Earlier this month, the European Space Agency (ESA) announced that it would no longer collaborate with Russian Space Agency Roscosmos over the ExoMars project, calling it an “impossibility”, ExoMars is the UK-led space programme developed by the two agencies to search for signs of life on the Red Planet.
The multi-mission programme is also developed with the goal of investigating variations in the Martian geochemical and hydrological environment, studying trace gases and their sources, and demonstrating technologies that could one day be used in a mission to return samples from Mars back to Earth.
The ESA is now considering how to move forward with the delayed implementation of the next mission in the ExoMars programme.

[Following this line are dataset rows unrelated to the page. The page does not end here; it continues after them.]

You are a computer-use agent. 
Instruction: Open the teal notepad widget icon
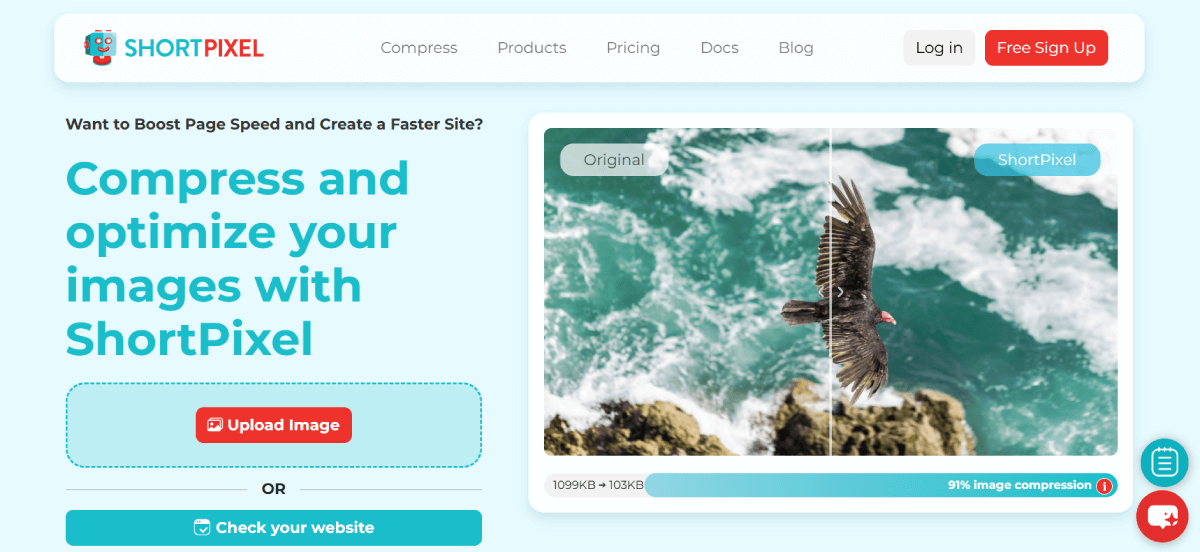pyautogui.click(x=1164, y=463)
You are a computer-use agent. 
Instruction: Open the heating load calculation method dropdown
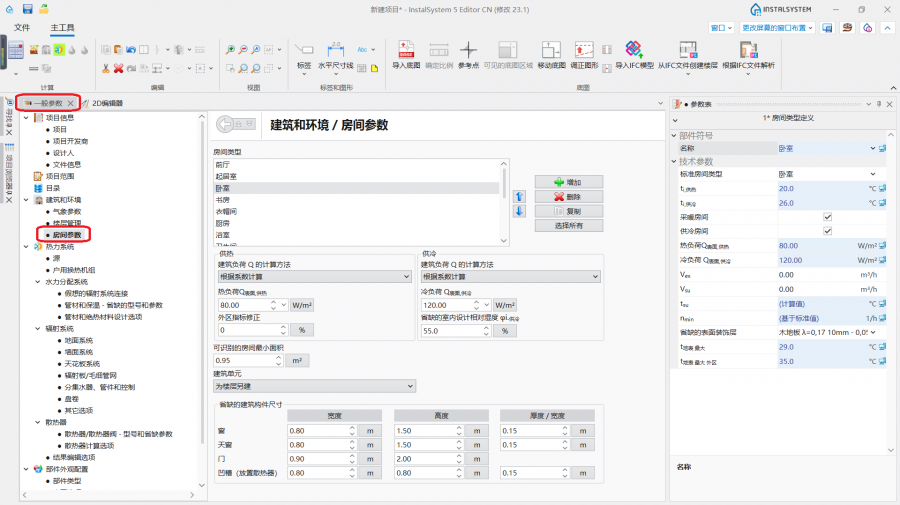point(314,276)
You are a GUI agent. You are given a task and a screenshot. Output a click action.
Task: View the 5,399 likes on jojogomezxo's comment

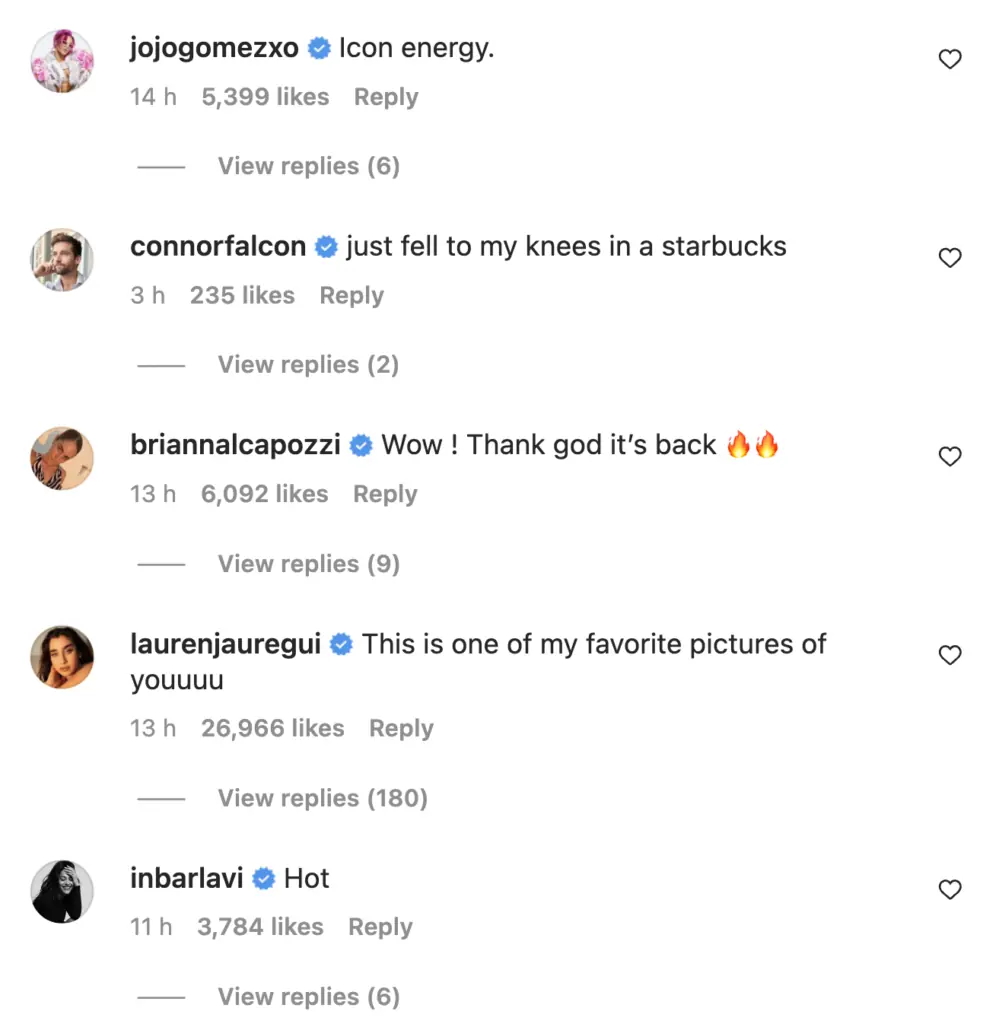coord(265,98)
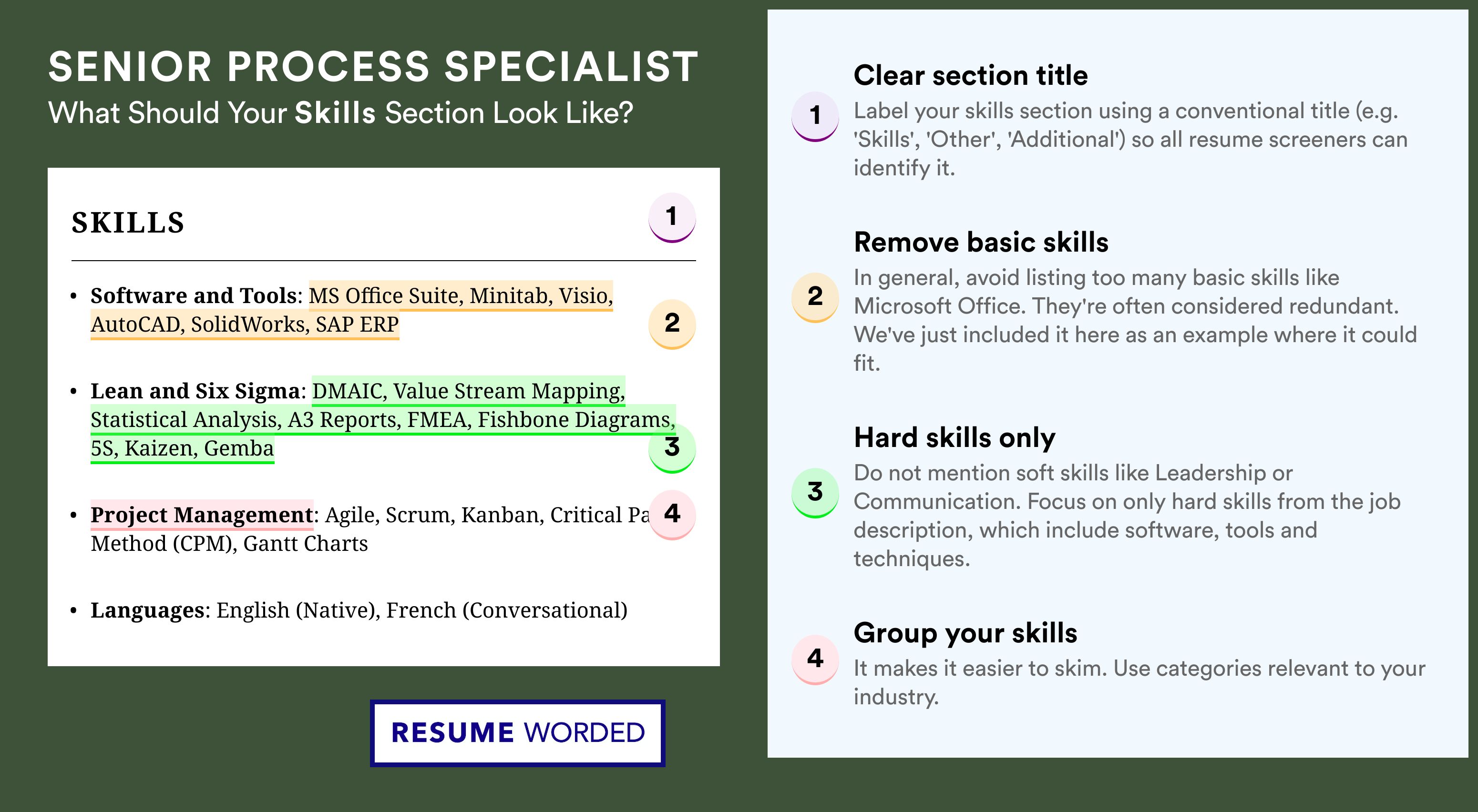Click the green number 3 badge in resume sample

tap(671, 447)
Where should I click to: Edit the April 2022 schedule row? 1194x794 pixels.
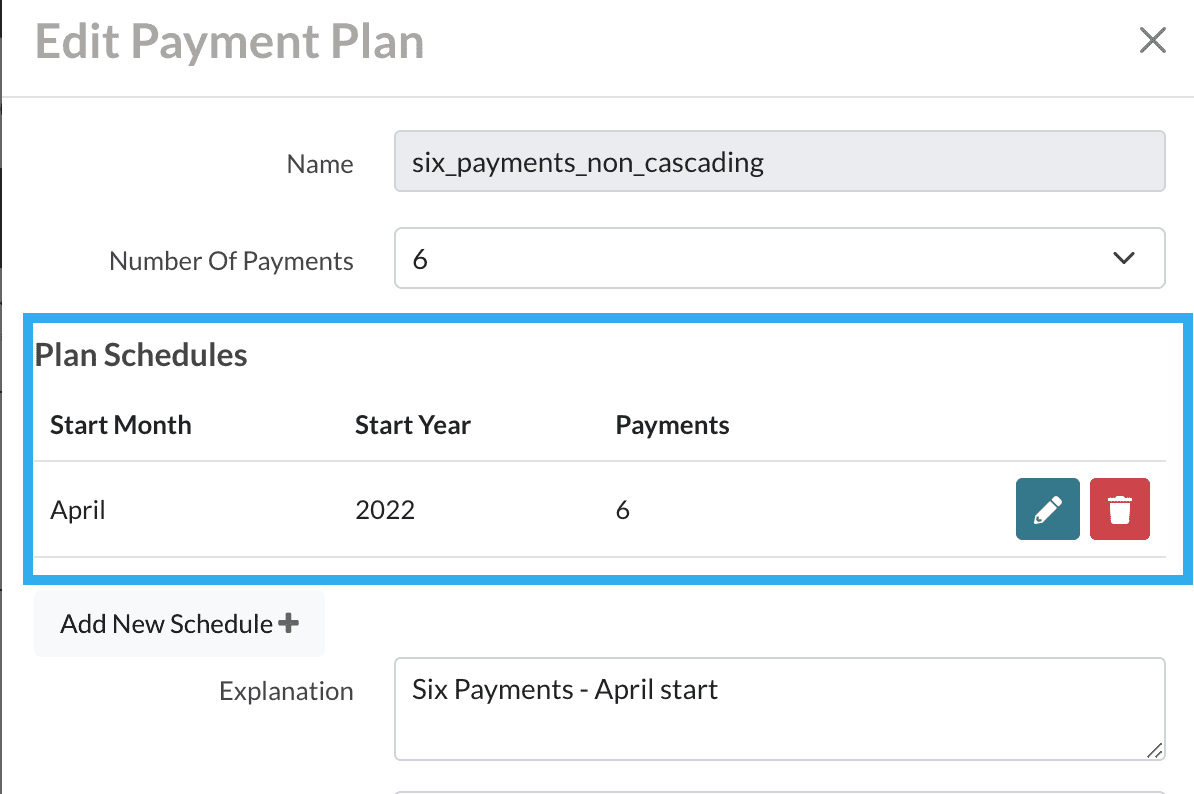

In light of this, experts have argued that NASA is in a prime position to take over Roscosmos’ role in this project.
Mark R. Whittington, the author of “Why is It So Hard to Go Back to the Moon?” said: “NASA has an excellent opportunity to step up, offer its services to complete the ExoMars mission, and rectify the mistake that Obama made.”
NASA was originally going to be the primary partner on this project when it first was first launched.
However, the US space agency was forced to end its partnership on the programme due to budget cuts made by then-President Barack Obama in order to pay for cost overruns on the James Webb Telescope.
According to Mr Whittington, NASA would be able to give the ESA access to several launch vehicles through commercial partners like SpaceX.
He believes that NASA’s decades-long experience of successful Mars missions would make it a valuable partner, and could be able to rejoin the project by 2024 or even 2026.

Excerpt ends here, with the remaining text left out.